Hunting on Tanglefoot

TANGLEFOOT         Chapter three

” Three!, three! , Yes !, Do I have four! Give me four! Going once, Going twice … Sold! The man in the blue hat gets the axe handle. Now what’s my bid on this old skillet? Who will give me two dollars for this used and abused old frying pan?”

Here I am, bored out of my mind. Dad and Mother are Saturday farm auction freaks. They seem to enjoy buying someone else’s junk while I set on this hard old wagon seat collecting sand in my teeth. Old people sure have strange ways of enjoying themselves. Dad gets a big thrill out of irrigating during the mosquito hatch. Oh well, part of the reason I’m here is my fault, I guess. A month ago, my parents left me at the house while they went to an auction.  They got back just about the same time the ambulance was leaving…

It started out simple enough.  My parents were gone nearly ten minutes when I decided to go hunting up the canyon on Tanglefoot. Tanglefoot is a strong young stallion that needs to be ridden a lot and to have new experiences. It still amazes me that Mr. Schuster gave him to me just before he died. I am full of pride when people, especially Dad, brag on him . ” Look at how long and tall that horse is, look at those powerful hindquarters. What a dandy.” I am still getting used to his power,  I just about have him figured out. and he doesn’t run away with me like he used to.

Tanglefoot is a sucker for grain, so he is easy to catch with a bucket of grain and a halter. He is so tall that I still need to stand on a straw bale to throw the saddle on, but at least he didn’t bite me this time.

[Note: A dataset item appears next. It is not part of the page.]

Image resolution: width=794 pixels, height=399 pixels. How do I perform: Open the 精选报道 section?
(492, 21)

In the house, I got a jug of water and then unlocked the gun cabinet. Instead of taking my .22, I felt the need to borrow Dad’s antique .410 shotgun with the dark cherry stock. The last time I asked to use it , Mother asked if I had lost my mind. That convinced me not to ask Dad. So, at this point, I promised myself that I would be careful with it.

Tanglefoot was pretty spooky when I got on with a shotgun in my hand. He shied away from it until I spurred him ahead. He nearly jumped out from under me. We left the corral at a vicious trot, I had one hand on the saddle horn and the other holding the shotgun out away from Tanglefoot’s head.

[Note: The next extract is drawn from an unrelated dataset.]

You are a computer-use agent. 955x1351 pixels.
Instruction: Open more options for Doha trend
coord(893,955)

Tanglefoot and I played Davy Crockett for a while. I held the shotgun across the saddle and Tanglefoot pivoted his ears around listening for trouble. We chased a jackrabbit for a few minutes before it dawned on us that we were over-matched. That rabbit was way too good for us.

Then, the darndest thing happened, a flock of wild turkeys ran out of the sagebrush and up under some red cedar trees. Tanglefoot was as impressed as I was, he pointed his ears and snorted in surprise. Now, how often did Davy Crockett pass up fresh turkey? I popped open the shotgun and quietly  slipped in the single shot. When I looked up, the turkeys were sneaking  out through the trees. It was destiny, I aimed at a big tom and pulled the trigger. It was a blur as to what happened the next few minutes. Tanglefoot  started bucking and jumping while I flailed the shotgun  in my hand. Tanglefoot’s neck came back as my head went forward and the blow knocked the crud out of me. I tumbled off backward and lit square on my back.. Dad’s gun landed safely, there was only a dent in the wood where it smacked a rock.

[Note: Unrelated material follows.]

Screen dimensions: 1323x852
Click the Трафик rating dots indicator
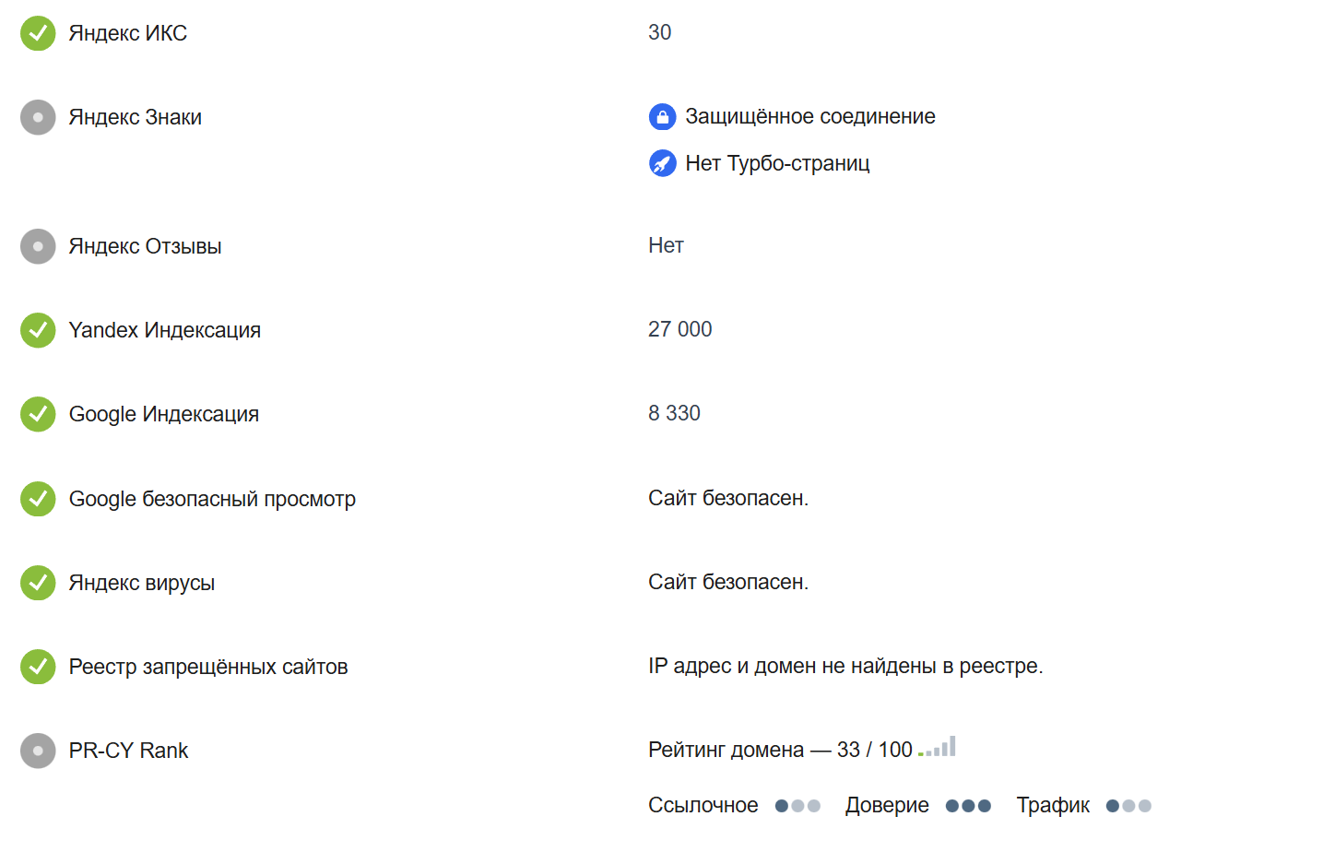click(x=1128, y=806)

I lifted my head to see if Tanglefoot had left the country. He was spraddle-legged like one of those pointing dogs, eyes and ears focused on something in the brush. I gathered Tanglefoot quickly and looked over to see what he was looking at. Feathers were everywhere as if the turkeys had all shed their feathers and were flapping up some mountain bare-naked. Hanging against the base of a tree lay a turkey. Looking him over I saw just a bit of blood at the top of his head. I must have barely hit him with the shotgun blast. Well, I knew that Dad would be mighty proud of his supper-getting son.

Tanglefoot  wasn’t too sure about me tying the turkey to the back of the saddle. He danced around not entirely sure this was the best use of his time. The turkey’s head  hung real low on Tanglefoot’s side. I grabbed the gun and piled on. Tanglefoot crow-hopped a time or two, but we were headed for home just the same.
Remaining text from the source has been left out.